# [Assigned task]
Beginning with the line that holds "View the new hires report" and ending with the last line below, repeat each line exactly, leaving any pictures out.
#### Exercise input ####
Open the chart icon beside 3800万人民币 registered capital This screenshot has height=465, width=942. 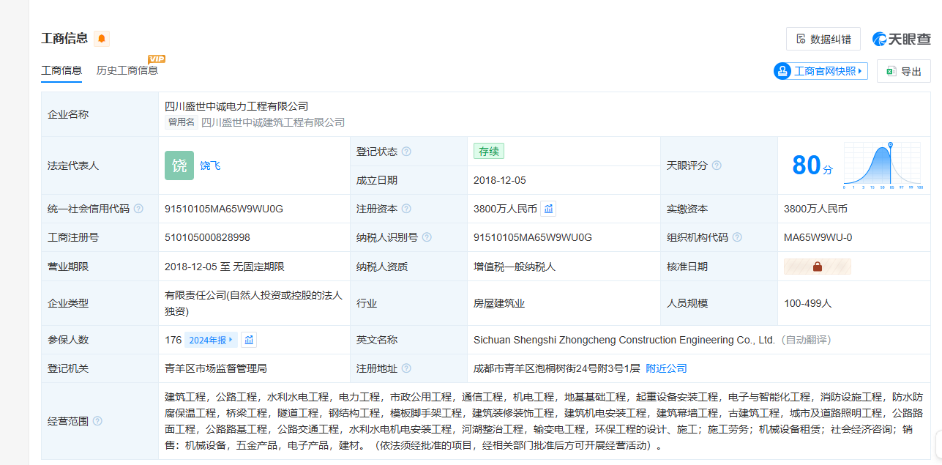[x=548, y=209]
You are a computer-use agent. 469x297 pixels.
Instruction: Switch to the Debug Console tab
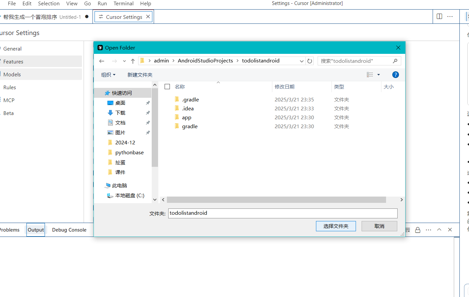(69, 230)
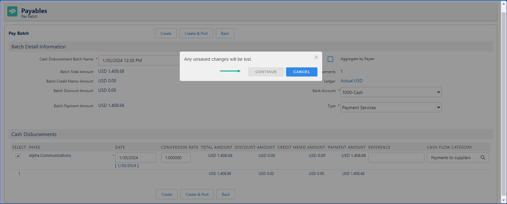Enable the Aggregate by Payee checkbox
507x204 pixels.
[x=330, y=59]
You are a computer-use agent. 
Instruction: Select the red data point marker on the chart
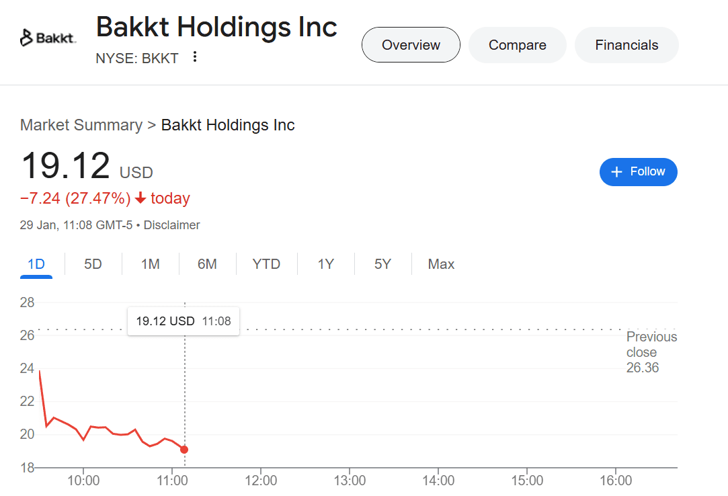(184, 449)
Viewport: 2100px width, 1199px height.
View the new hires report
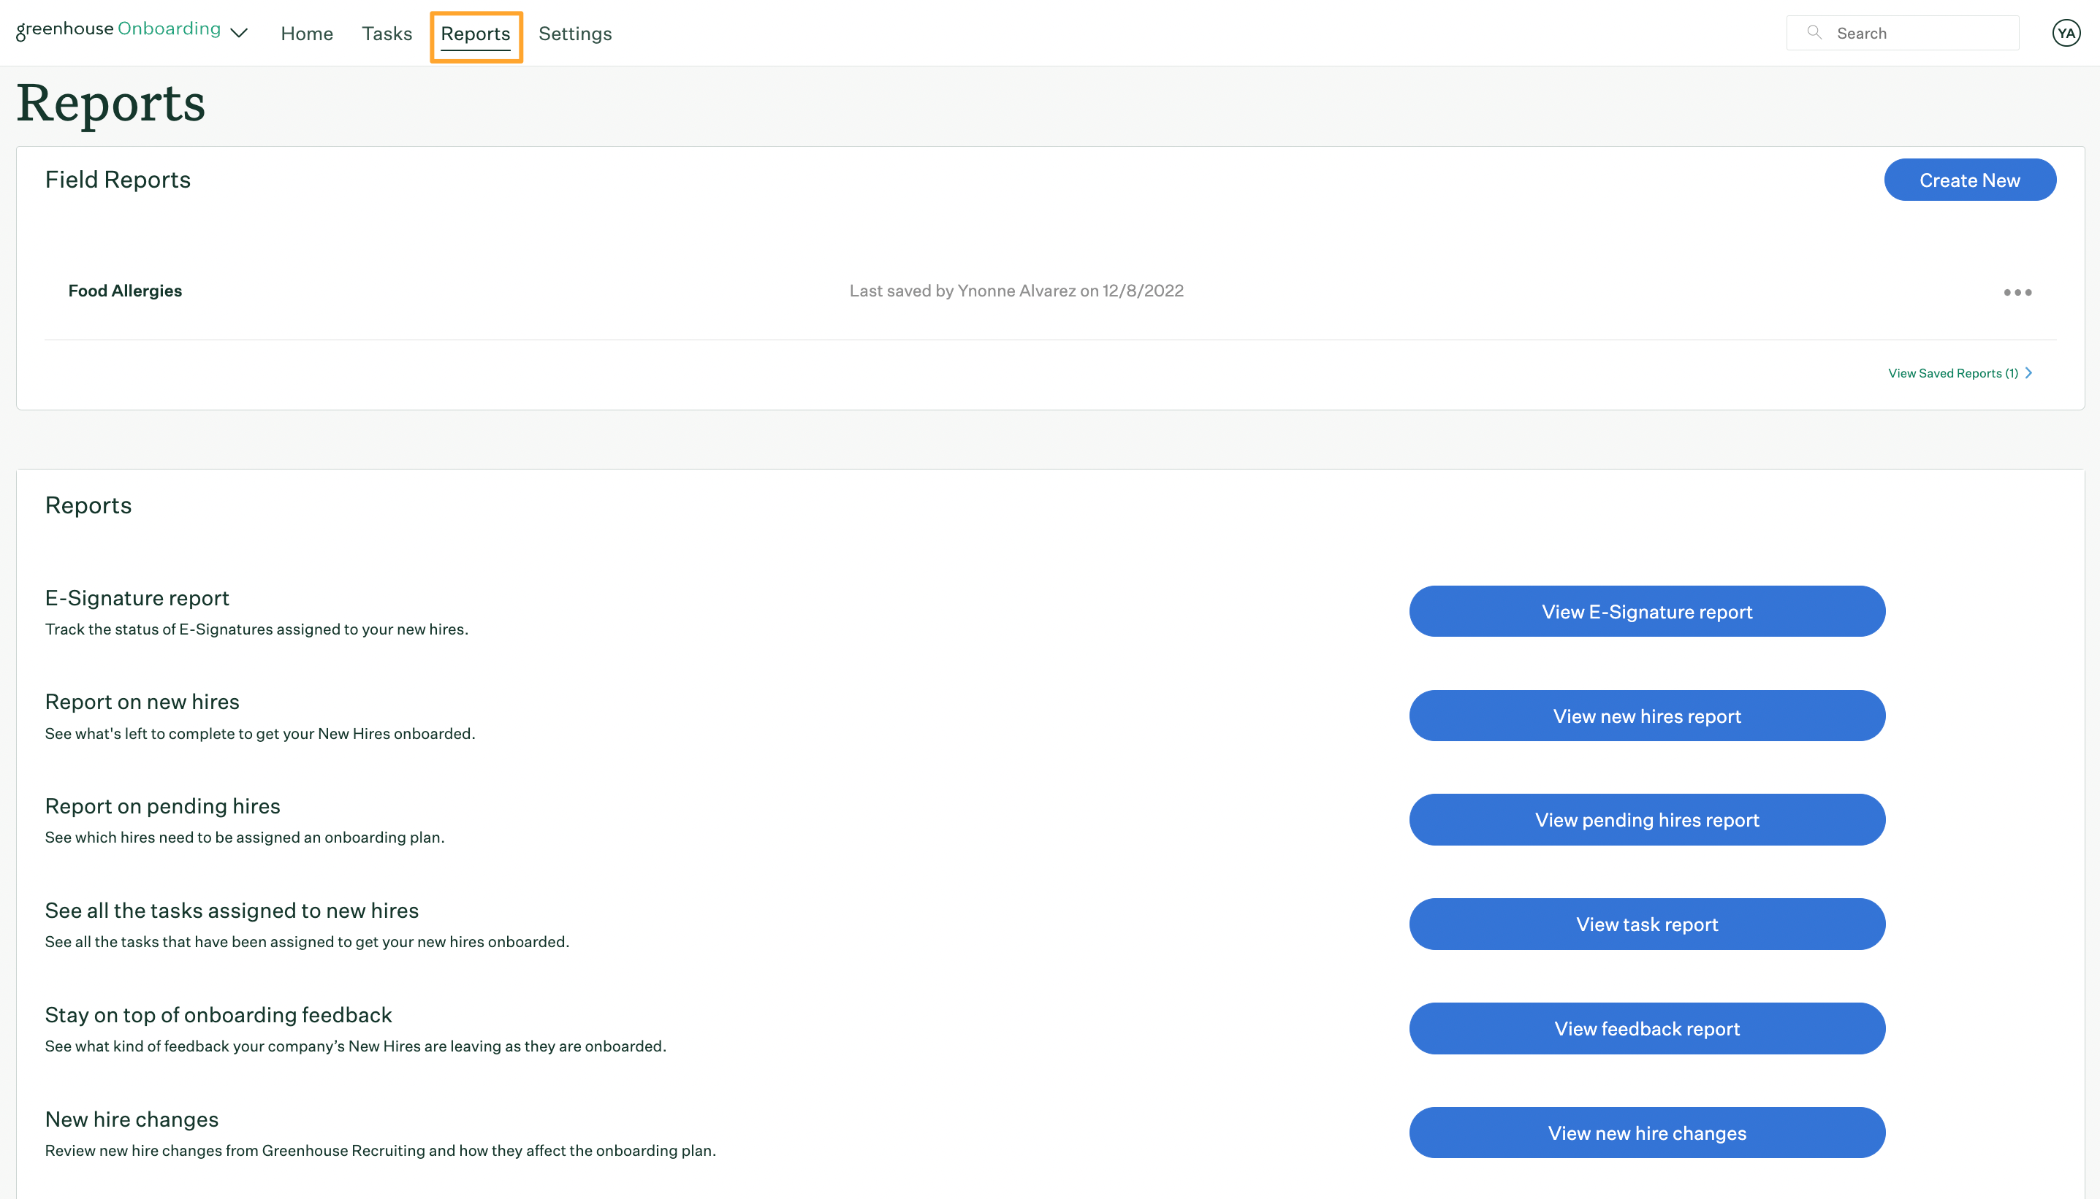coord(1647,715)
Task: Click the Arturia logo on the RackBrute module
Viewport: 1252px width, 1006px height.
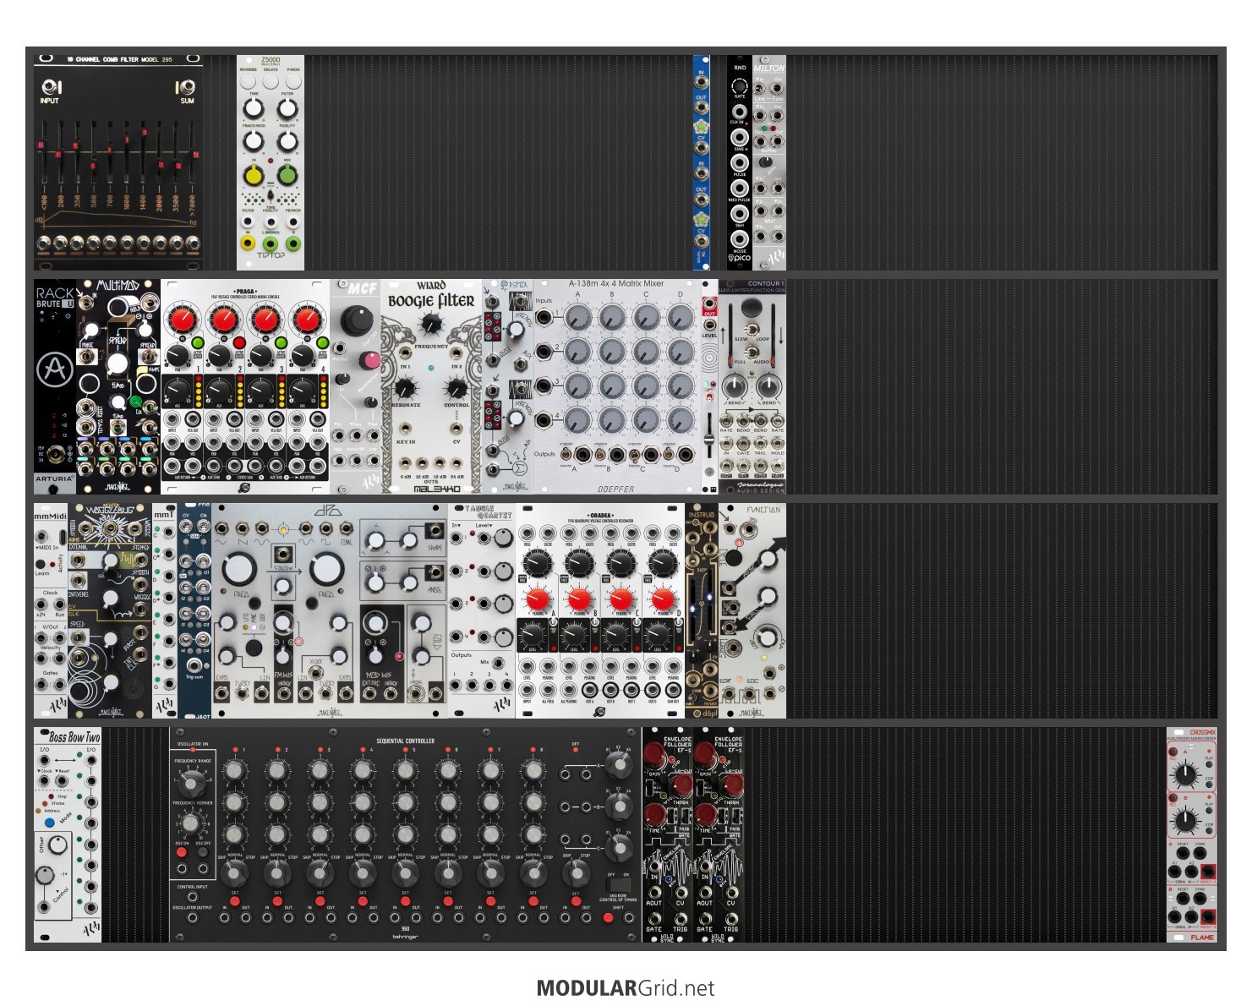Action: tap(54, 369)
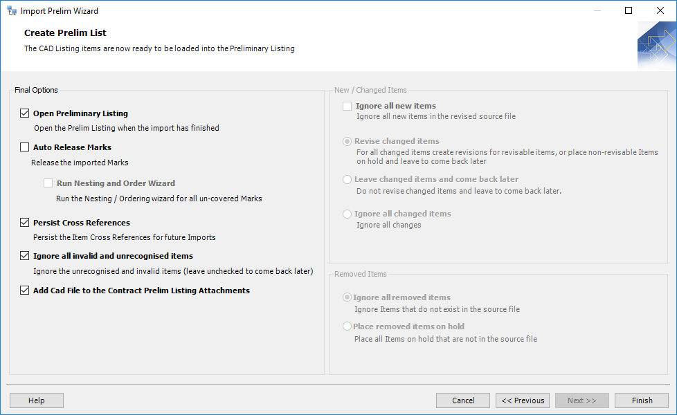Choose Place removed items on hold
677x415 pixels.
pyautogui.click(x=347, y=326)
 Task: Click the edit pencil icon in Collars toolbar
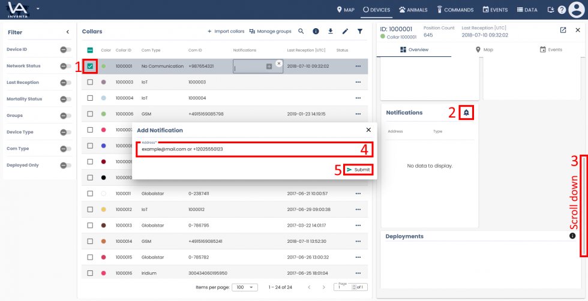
####
# [Solution to the problem]
View the new hires report
coord(1647,715)
Task: Click the Arturia logo on the RackBrute module
Viewport: 1252px width, 1006px height.
Action: tap(54, 369)
Choose Place removed items on hold
677x415 pixels.
pyautogui.click(x=347, y=326)
 Task: Click the edit pencil icon in Collars toolbar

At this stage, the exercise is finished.